Task objective: Repeat, without any change, the entries presented below.

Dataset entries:
━━━━
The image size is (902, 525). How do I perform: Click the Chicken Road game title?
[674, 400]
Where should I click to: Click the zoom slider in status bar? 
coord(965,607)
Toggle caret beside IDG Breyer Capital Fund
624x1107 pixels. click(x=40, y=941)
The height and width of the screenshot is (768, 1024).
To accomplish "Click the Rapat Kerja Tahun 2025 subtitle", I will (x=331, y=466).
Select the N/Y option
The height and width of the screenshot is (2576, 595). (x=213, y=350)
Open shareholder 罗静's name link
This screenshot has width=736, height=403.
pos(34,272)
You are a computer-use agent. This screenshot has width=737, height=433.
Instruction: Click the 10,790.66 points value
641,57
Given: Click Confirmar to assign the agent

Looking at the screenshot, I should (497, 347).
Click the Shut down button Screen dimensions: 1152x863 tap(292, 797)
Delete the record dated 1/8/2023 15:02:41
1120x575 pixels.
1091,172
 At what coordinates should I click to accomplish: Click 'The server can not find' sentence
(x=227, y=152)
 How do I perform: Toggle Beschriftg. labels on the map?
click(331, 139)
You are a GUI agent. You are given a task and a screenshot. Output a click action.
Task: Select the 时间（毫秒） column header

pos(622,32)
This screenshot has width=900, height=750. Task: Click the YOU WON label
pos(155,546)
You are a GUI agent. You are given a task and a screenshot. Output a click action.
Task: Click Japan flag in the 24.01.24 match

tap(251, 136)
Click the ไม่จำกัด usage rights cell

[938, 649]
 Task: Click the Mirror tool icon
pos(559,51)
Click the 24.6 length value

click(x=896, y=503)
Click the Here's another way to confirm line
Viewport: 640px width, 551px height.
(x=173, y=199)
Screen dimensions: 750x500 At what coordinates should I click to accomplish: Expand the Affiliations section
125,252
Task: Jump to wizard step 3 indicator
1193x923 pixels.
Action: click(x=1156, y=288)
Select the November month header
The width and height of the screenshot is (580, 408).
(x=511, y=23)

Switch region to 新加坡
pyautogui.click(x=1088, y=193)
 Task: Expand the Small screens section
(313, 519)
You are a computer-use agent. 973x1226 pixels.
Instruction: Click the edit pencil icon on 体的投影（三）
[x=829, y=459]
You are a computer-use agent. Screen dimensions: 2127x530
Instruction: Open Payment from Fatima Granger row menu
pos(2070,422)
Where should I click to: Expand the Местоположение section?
━━━━
Answer for this exercise:
The image size is (902, 525). How do I perform: Click the Chicken Road game title?
[674, 400]
Where should I click to: Click the zoom slider in status bar? 
coord(965,607)
Toggle caret beside IDG Breyer Capital Fund
624x1107 pixels. click(x=40, y=941)
The height and width of the screenshot is (768, 1024).
To accomplish "Click the Rapat Kerja Tahun 2025 subtitle", I will (x=331, y=466).
Select the N/Y option
The height and width of the screenshot is (2576, 595). (x=213, y=350)
Open shareholder 罗静's name link
This screenshot has width=736, height=403.
pos(34,272)
You are a computer-use agent. This screenshot has width=737, height=433.
Instruction: Click the 10,790.66 points value
641,57
Given: Click Confirmar to assign the agent

Looking at the screenshot, I should (497, 347).
Click the Shut down button Screen dimensions: 1152x863 tap(292, 797)
Delete the record dated 1/8/2023 15:02:41
1120x575 pixels.
1091,172
 At what coordinates should I click to accomplish: Click 'The server can not find' sentence
(x=227, y=152)
 How do I perform: Toggle Beschriftg. labels on the map?
click(331, 139)
You are a GUI agent. You are given a task and a screenshot. Output a click action.
Task: Select the 时间（毫秒） column header

pos(622,32)
This screenshot has width=900, height=750. Task: Click the YOU WON label
pos(155,546)
You are a GUI agent. You are given a task and a screenshot. Output a click action.
Task: Click Japan flag in the 24.01.24 match

tap(251, 136)
Click the ไม่จำกัด usage rights cell

[938, 649]
 Task: Click the Mirror tool icon
pos(559,51)
Click the 24.6 length value

click(x=896, y=503)
Click the Here's another way to confirm line
Viewport: 640px width, 551px height.
(x=173, y=199)
Screen dimensions: 750x500 At what coordinates should I click to accomplish: Expand the Affiliations section
125,252
Task: Jump to wizard step 3 indicator
1193x923 pixels.
Action: click(x=1156, y=288)
Select the November month header
The width and height of the screenshot is (580, 408).
(x=511, y=23)

Switch region to 新加坡
pyautogui.click(x=1088, y=193)
 Task: Expand the Small screens section
(313, 519)
You are a computer-use agent. 973x1226 pixels.
Instruction: Click the edit pencil icon on 体的投影（三）
[x=829, y=459]
You are a computer-use agent. Screen dimensions: 2127x530
Instruction: Open Payment from Fatima Granger row menu
pos(2070,422)
Where should I click to: Expand the Местоположение section?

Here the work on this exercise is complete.